CONSIGNES.
**a.** Dans le texte sur la soif de la société française, relevez les termes énumérés juste après les mots « dans leur être : ».
**b.** Recopiez le passage du texte sur la soif de la société française situé entre « Cela ne veut » et « qui se passe. », bornes incluses.

EXTRAIT DU TEXTE.
▬▬▬▬▬▬

La société française a soif

La société française a soif, soif de fond, soif de sens. Il faut bien apporter quelque chose à cette soif, y répondre. Les français ont soif ; ils sont dans un sentiment de solitude, d’incertitude de servitude aussi. Je dis les français, mais aussi une bonne partie des peuples européens.

Cela ne veut pas dire qu’il n’y a pas de conscience dans les peuples actuellement. Ils ont parfaitement conscience, les français, les peuples européens, de subir une aliénation croissante, une perte de repères, d’être enfermés chaque jour un peu plus, comprimés dans un individualisme asséchant et harassant. Ils servent un système qui leur demandent chaque jour un peu plus, pour se formater dans leur travail, dans leurs relations, dans leurs loisirs, dans leurs échanges, dans leur être : surendettement, surconsommation, surexploitation du monde, surinformation. Ils sont sommés de se surpasser chaque jour un peu plus ou de n’être plus rien ; Etrange alternative que d’ailleurs notre propre Président de la République a énoncé d’une manière étonnamment sincère dans la description de ce qui se passe.

De n’être plus rien ? Des territoires perdus, des citoyens de seconde zone, des déracinés expulsés de la société du spectacle, rejetés vers le vide, perdus pour la bataille d’une croissance qui ne vient, en fait, jamais réellement. Ils sont mentalement, spirituellement, épuisés, dans un monde qui lui-même est physiquement épuisé.

Mais cette conscience c’est aussi une soif d’autre chose, il ne faut pas être pessimiste : soif d’une intelligence du travail, soif d’un juste entreprenariat, implication dans des communautés de projet fraternelles, qui leur donnent, et nous donnent tous, une place l’un par rapport à l’autre. Soif d’espaces de relation, d’une forme de loyauté dans les liens, d’une économie respectueuse du monde, des territoires, d’une valorisation de l’engagement : en somme d’autres règles du jeu et d’autres règles de vie.

Trois absurdités à conjurer

Et bien, face à cela, il nous faut conjurer trois absurdités qui sont en train d’émerger. Parce que nous ne sommes pas dans un monde théorique. Nous sommes dans un monde réel où se meuvent des forces.

▬▬▬▬▬▬

EXTRAIT DE DONNÉES.
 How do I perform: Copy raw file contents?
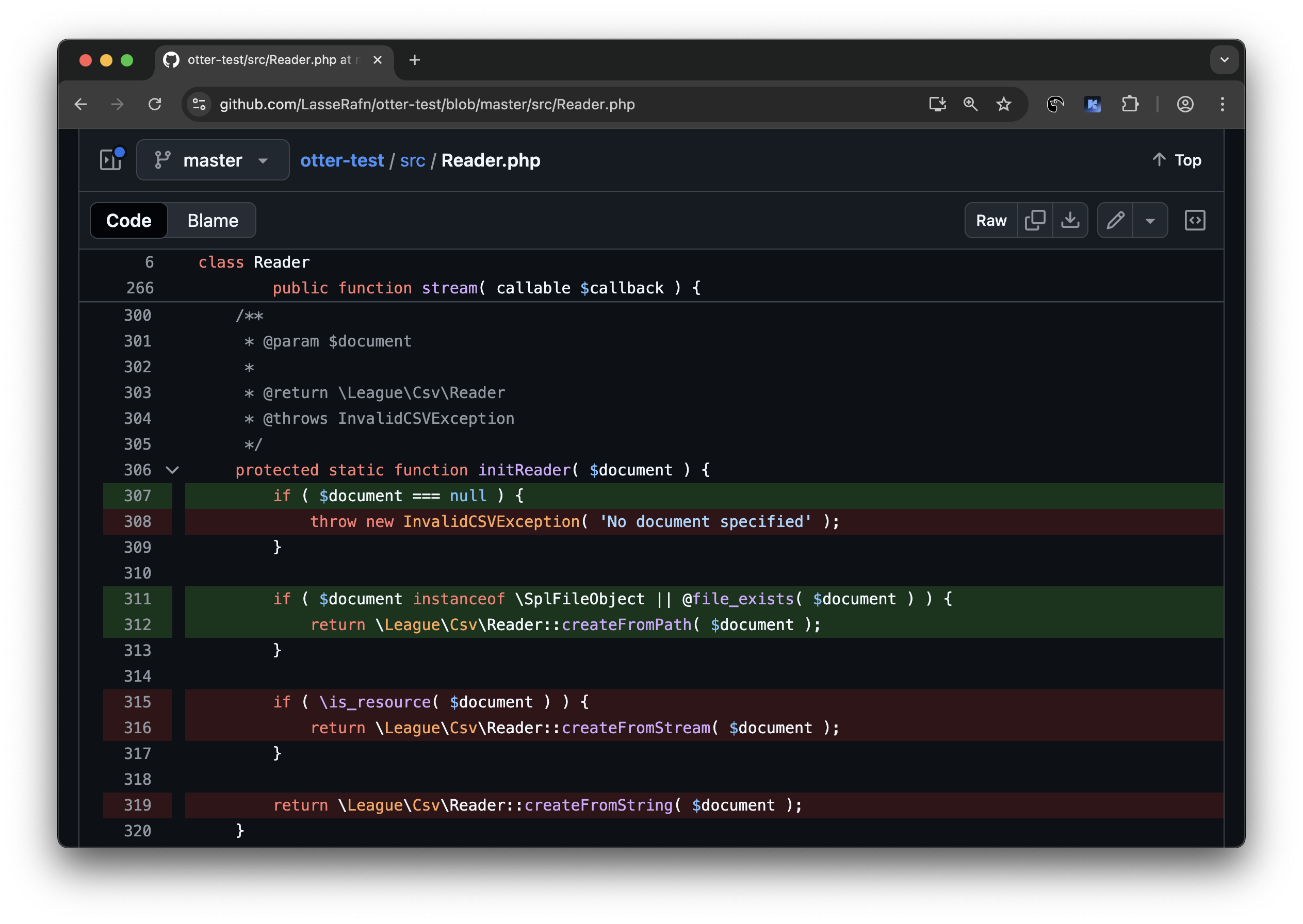click(1035, 220)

▬▬▬▬▬▬

RÉPONSES.
**a.** surendettement, surconsommation, surexploitation du monde, surinformation

**b.**
Cela ne veut pas dire qu’il n’y a pas de conscience dans les peuples actuellement. Ils ont parfaitement conscience, les français, les peuples européens, de subir une aliénation croissante, une perte de repères, d’être enfermés chaque jour un peu plus, comprimés dans un individualisme asséchant et harassant. Ils servent un système qui leur demandent chaque jour un peu plus, pour se formater dans leur travail, dans leurs relations, dans leurs loisirs, dans leurs échanges, dans leur être : surendettement, surconsommation, surexploitation du monde, surinformation. Ils sont sommés de se surpasser chaque jour un peu plus ou de n’être plus rien ; Etrange alternative que d’ailleurs notre propre Président de la République a énoncé d’une manière étonnamment sincère dans la description de ce qui se passe.